The use of fly ash in concrete and limestone in cement has become the rule rather than the exception. Generally, no more than 20-30% of cement is replaced by fly ash in structural concrete. Here, strength development has always been one of the main user concerns. This study of the durability, the other major issue, of concretes containing 50% fly ash, limestone, or silica flour was initiated as part of an ongoing investigation on the compressive strength development of such concretes. Also investigated was the effect of the presence of these replacement materials on the efficiency of air-entraining chemical admixtures in these concretes. The objectives of this study included the evaluation of abrasion resistance, freeze -thaw durability, scaling, and compressive strength of concretes at 50% (by mass) cement replacement with substitute materials. The ultimate goal was to examine the feasibility of replacing up to 50% cement in concrete.

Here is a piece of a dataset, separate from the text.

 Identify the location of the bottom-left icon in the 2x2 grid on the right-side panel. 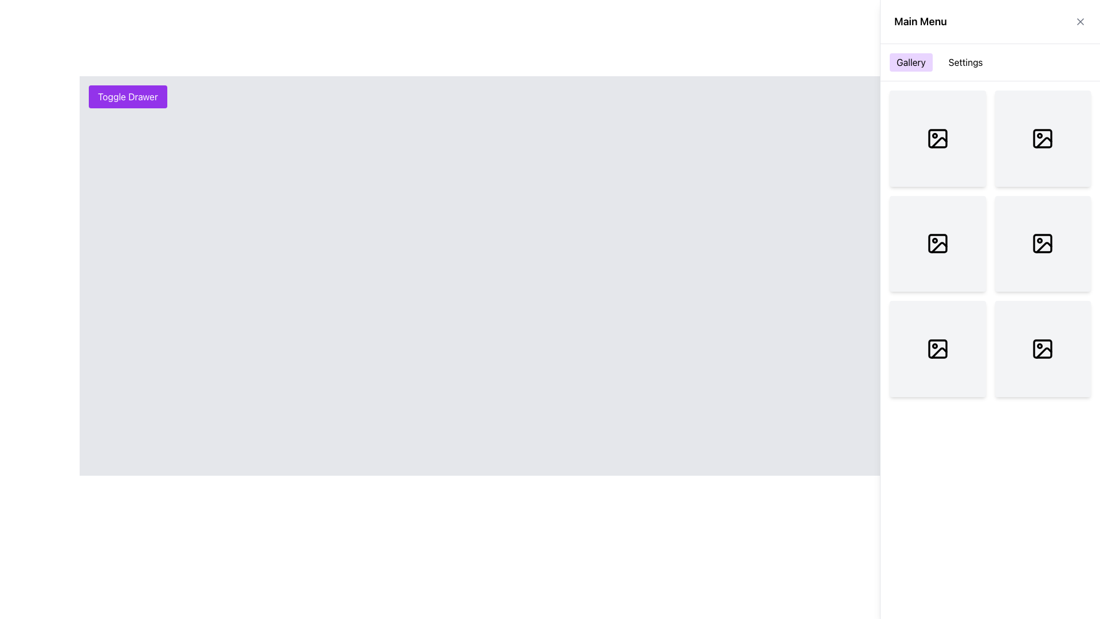
(937, 348).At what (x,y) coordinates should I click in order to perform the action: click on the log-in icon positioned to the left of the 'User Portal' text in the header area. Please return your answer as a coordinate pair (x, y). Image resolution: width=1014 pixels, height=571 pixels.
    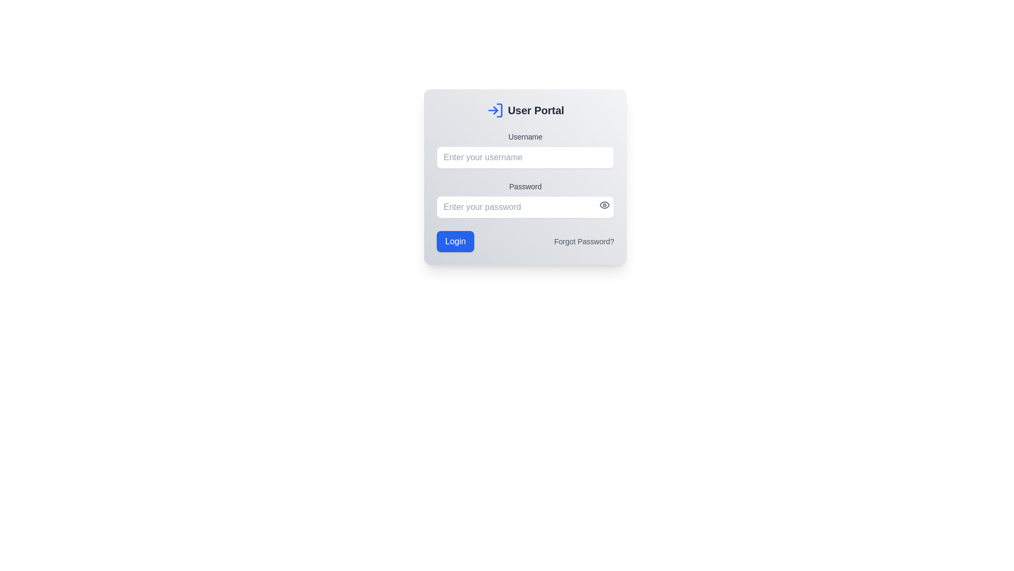
    Looking at the image, I should click on (494, 110).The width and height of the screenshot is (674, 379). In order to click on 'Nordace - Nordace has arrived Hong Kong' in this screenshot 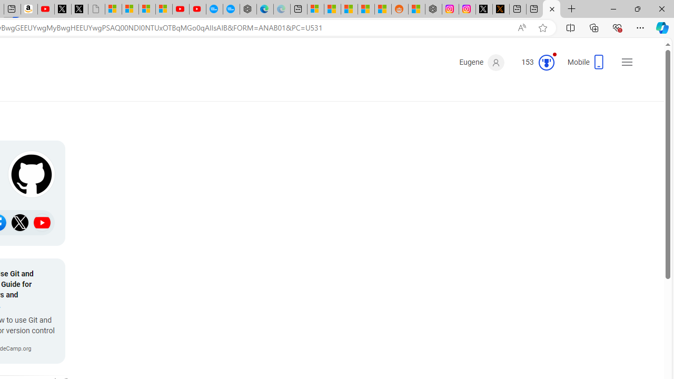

Materials and mixture proportions Type 10 normal Portland cement (Canadian Standards Association 1983) was used throughout this investigation. The chemical analyses of the cement and replacement materials are included in Table 1. Of the seven fly ashes tested, six were from Canada, including three sub-bituminous, two bituminous, and one lignitic ash. The one ash from the United States was also lignitic. Additionally, two other mineral admixtures were investigated, limestone and silica flour. The latter was considered to be an inert replacement material in this study. The limestone is primarily pure calcium carbonate, while the inert material is essentially pure silica. A neutralized vinsol resin air-entraining agent was used in this investigation. The superplasticizer was a modified napthalene sulfonate. The mixture proportions (per m3) used were as follow: cementitious material, 300 kg; coarse aggregate (14 mm max), 1200 kg; fine aggregate, 800 kg; water, 141 kg; and water-cementitious ratio (constant), 0.47. The coarse aggregate used was composed of equal percentages of limestone and quartzite with minor amounts of shale and siltstone present. The sand was a manufactured sand from the same source. Some segregation was noted during preliminary testing and it was deemed necessary to split the fine aggregate into three fractions. These fractions were (1) coarse - retained on 1.25 mm sieve; (2) medium - passing 1.25 mm sieve but retained on the 315 micron sieve; and (3) fine - passing the 315 micron sieve. Prior to mixing, the sand was recombined to meet the requirements of CSA Standard CSA-A23.1-M77 (Canadian Standards Association 1977a). All mixing water came from the City of Calgary water supply. Mixing and casting procedures To maintain accurate control of the water content of these mixes, the coarse aggregate was soaked in water for 24 h and then allowed to drain for 1 h prior to mixing. A blotting and weighing technique was employed to permit an accurate calculation of the mixture water requirements. An Eirich (0.085 m3) pan mixer was used throughout this series. Dry sand was blended with a predetermined amount of water to bring it to the saturated surface dry condition. The coarse aggregate and the cementitious material were then placed in the mixer and blended thoroughly. Next, 2 kg of the

mixture water containing the required amount of air-entraining agent was added, after which mixing continued for a further period of 30 s. The superplasticizer, when required, was added to the mixture at this point. Lastly, the balance of the mixing water was added and mixing continued for 1 min, followed by a minute of rest and a final minute of mixing. Waterto-cement ratios of the labortory mixtures were not corrected for the water in the superplasticizers. Admixture dosages are given in Table 2. Air content of the plastic concrete was determined by the pressure method (ASTM C231 and CSA A23.2-4C). The slump was measured according to ASTM C143 and CSA A23.2-5C and the Vebe time was determined according to British Standard BS 1881 Part 2 (British Standards Institution 1970). Properties of the fresh concrete are included in Table 2. With these tests completed, the concrete was cast into the required moulds. With the low-workability concrete mixes, both vibration and rodding were required to obtain full compaction. On completion of casting, the specimens were transferred to the fog room (20 f 2°C and 95 f 3% relative humidity), covered with burlap to keep the top of the sample moist, and left for 1 or 2 days as required prior to demoulding. It was found necessary to cure the mixes made with Eastern Canadian ashes (Lingan and Nanticoke) for 2 days in the moulds, as the strength development of these concretes at 1 day was insufficient to prevent damage during the demoulding procedure. After demoulding, the specimens were returned to the fog room for curing until testing.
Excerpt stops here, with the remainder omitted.